• [WORK INSTRUCTIONS] Replace "dropdown" with "drop-down list" in the listing, from its first line up to and including the line with "This screenshot has width=1464, height=568.", and write out those lines with everything else left as it is.

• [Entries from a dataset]

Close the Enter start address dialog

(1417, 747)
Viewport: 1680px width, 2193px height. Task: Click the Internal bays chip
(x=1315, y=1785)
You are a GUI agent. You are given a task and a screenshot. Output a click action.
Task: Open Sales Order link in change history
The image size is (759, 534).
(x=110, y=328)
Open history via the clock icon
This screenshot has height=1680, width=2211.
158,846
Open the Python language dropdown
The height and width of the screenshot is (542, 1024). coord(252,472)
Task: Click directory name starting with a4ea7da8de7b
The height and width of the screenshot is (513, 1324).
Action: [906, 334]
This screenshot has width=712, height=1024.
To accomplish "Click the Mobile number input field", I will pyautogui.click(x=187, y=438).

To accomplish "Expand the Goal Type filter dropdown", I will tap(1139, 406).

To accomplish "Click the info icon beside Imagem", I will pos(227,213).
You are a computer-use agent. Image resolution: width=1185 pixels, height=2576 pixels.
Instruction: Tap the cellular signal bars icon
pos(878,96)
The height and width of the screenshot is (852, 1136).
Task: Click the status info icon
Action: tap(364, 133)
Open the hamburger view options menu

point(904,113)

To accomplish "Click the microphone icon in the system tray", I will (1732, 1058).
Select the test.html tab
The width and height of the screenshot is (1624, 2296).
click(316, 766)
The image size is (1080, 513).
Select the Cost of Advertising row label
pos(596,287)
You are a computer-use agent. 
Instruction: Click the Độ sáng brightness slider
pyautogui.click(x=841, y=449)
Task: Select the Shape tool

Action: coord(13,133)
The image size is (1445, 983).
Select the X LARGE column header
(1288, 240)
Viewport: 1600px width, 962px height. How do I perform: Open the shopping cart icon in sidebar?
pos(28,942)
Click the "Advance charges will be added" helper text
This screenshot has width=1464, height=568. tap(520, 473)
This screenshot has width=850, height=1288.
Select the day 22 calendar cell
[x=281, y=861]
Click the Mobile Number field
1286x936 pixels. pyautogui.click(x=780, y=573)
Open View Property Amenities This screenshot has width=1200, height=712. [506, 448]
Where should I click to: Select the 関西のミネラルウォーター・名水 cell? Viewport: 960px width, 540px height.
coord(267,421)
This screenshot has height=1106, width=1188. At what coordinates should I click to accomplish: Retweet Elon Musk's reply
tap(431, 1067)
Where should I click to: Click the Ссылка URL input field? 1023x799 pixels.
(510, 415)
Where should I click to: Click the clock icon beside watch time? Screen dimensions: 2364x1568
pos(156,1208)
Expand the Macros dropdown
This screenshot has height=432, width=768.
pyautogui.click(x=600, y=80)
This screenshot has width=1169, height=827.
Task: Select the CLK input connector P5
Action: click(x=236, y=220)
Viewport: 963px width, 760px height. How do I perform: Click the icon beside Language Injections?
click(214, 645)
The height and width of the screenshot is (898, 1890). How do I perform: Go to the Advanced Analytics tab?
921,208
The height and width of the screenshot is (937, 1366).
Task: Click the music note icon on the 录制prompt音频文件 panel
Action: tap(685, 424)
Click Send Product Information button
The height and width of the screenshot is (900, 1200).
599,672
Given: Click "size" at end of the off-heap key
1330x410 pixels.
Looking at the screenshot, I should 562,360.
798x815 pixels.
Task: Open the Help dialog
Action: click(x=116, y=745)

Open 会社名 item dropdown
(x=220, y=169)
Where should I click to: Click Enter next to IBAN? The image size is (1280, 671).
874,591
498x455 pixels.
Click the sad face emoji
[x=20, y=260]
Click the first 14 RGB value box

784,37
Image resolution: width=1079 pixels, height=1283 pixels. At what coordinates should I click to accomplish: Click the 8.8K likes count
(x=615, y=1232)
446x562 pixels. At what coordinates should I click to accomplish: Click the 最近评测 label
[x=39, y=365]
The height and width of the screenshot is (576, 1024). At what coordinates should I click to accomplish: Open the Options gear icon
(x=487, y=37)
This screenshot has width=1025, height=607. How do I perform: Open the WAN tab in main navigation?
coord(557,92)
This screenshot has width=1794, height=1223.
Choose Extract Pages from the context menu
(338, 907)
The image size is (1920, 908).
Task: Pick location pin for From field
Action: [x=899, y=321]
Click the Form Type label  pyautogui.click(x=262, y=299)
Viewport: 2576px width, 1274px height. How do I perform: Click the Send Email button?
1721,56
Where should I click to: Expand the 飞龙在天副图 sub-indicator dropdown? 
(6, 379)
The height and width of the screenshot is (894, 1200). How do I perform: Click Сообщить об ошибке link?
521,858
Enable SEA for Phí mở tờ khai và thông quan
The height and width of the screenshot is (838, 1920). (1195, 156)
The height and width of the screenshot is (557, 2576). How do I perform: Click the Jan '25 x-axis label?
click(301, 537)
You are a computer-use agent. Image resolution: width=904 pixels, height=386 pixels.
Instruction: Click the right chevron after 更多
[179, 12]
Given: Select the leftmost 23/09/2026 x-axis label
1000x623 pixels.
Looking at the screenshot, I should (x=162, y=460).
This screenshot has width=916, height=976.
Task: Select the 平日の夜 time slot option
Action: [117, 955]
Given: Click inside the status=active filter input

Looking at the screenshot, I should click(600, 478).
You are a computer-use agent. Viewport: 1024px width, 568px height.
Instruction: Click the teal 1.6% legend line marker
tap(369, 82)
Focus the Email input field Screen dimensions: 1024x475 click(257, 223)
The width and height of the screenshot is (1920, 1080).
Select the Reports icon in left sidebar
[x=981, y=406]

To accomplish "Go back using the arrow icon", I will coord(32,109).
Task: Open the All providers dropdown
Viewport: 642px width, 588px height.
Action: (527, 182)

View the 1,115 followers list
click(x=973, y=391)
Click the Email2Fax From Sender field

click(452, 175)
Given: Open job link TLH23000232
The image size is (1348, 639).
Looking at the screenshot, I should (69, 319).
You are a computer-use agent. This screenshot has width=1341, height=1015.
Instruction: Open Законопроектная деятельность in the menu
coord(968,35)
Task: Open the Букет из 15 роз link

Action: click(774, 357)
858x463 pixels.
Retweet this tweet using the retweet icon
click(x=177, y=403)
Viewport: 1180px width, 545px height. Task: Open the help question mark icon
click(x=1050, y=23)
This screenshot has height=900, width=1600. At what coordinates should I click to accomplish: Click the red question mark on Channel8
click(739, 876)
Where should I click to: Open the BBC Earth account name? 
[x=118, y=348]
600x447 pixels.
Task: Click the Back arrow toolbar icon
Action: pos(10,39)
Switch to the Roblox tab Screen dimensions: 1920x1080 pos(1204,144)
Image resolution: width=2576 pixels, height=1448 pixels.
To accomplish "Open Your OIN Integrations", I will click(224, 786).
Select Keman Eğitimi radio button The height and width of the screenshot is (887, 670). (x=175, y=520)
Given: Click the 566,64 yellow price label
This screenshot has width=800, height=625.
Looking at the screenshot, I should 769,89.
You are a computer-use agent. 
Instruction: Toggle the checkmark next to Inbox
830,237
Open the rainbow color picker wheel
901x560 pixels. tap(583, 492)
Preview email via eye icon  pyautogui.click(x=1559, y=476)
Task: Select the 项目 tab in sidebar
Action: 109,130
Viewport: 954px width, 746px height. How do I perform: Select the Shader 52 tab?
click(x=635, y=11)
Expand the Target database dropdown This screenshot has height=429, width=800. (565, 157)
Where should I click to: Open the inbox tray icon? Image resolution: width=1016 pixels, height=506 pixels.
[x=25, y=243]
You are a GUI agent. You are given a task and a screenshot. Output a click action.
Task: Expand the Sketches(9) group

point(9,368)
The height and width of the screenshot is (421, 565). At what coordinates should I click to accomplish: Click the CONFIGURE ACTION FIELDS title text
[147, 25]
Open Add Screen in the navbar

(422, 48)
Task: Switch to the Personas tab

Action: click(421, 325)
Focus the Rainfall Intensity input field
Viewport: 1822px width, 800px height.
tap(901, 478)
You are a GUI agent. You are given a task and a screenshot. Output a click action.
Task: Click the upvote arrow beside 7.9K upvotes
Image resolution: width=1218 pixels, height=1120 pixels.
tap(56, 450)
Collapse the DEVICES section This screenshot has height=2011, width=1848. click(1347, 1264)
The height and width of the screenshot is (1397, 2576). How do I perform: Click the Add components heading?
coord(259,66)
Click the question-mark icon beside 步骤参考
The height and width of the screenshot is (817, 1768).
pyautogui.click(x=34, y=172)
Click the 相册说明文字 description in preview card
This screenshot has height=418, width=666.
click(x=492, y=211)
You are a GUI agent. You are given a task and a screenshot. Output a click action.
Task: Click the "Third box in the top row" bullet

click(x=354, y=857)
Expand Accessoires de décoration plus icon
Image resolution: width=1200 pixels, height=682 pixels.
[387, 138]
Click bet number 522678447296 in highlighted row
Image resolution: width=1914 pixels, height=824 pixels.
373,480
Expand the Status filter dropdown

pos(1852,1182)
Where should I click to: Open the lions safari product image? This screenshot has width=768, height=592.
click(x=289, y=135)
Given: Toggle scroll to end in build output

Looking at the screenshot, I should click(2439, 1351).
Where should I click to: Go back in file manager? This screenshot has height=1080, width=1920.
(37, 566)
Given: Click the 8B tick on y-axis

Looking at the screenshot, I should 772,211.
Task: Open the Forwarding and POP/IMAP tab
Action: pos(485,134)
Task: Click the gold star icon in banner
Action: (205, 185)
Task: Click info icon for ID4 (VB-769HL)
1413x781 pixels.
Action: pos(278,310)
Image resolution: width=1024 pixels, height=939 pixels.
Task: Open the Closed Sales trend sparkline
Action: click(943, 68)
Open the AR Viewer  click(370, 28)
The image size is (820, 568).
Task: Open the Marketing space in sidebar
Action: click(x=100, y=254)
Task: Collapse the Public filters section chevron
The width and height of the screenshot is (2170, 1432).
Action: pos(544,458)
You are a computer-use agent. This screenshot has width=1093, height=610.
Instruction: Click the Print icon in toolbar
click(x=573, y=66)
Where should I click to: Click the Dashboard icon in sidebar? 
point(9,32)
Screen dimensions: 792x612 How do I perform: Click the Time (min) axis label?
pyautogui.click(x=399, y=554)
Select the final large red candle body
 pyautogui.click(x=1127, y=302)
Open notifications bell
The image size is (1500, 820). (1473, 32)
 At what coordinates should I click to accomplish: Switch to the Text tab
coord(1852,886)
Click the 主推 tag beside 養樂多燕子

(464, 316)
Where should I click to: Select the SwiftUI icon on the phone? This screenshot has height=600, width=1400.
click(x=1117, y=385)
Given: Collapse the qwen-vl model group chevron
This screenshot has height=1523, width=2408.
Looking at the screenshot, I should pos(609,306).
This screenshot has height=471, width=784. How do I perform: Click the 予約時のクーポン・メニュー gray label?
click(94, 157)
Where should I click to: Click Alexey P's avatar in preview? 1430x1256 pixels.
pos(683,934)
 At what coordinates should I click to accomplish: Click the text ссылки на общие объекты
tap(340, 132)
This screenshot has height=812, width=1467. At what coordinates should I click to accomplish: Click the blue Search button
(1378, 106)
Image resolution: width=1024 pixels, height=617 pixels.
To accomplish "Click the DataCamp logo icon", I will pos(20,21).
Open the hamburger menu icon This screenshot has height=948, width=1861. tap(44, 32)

• [COMPLETE RESPONSE]
Close the Enter start address dialog

(1417, 747)
Viewport: 1680px width, 2193px height. Task: Click the Internal bays chip
(x=1315, y=1785)
You are a GUI agent. You are given a task and a screenshot. Output a click action.
Task: Open Sales Order link in change history
The image size is (759, 534).
(x=110, y=328)
Open history via the clock icon
This screenshot has height=1680, width=2211.
158,846
Open the Python language drop-down list
The height and width of the screenshot is (542, 1024). coord(252,472)
Task: Click directory name starting with a4ea7da8de7b
The height and width of the screenshot is (513, 1324).
Action: [906, 334]
This screenshot has width=712, height=1024.
To accomplish "Click the Mobile number input field", I will pyautogui.click(x=187, y=438).

To accomplish "Expand the Goal Type filter drop-down list", I will tap(1139, 406).

To accomplish "Click the info icon beside Imagem", I will pos(227,213).
You are a computer-use agent. Image resolution: width=1185 pixels, height=2576 pixels.
Instruction: Tap the cellular signal bars icon
pos(878,96)
The height and width of the screenshot is (852, 1136).
Task: Click the status info icon
Action: tap(364, 133)
Open the hamburger view options menu

point(904,113)

To accomplish "Click the microphone icon in the system tray", I will (1732, 1058).
Select the test.html tab
The width and height of the screenshot is (1624, 2296).
click(316, 766)
The image size is (1080, 513).
Select the Cost of Advertising row label
pos(596,287)
You are a computer-use agent. 
Instruction: Click the Độ sáng brightness slider
pyautogui.click(x=841, y=449)
Task: Select the Shape tool

Action: coord(13,133)
The image size is (1445, 983).
Select the X LARGE column header
(1288, 240)
Viewport: 1600px width, 962px height. How do I perform: Open the shopping cart icon in sidebar?
pos(28,942)
Click the "Advance charges will be added" helper text
This screenshot has width=1464, height=568. tap(520, 473)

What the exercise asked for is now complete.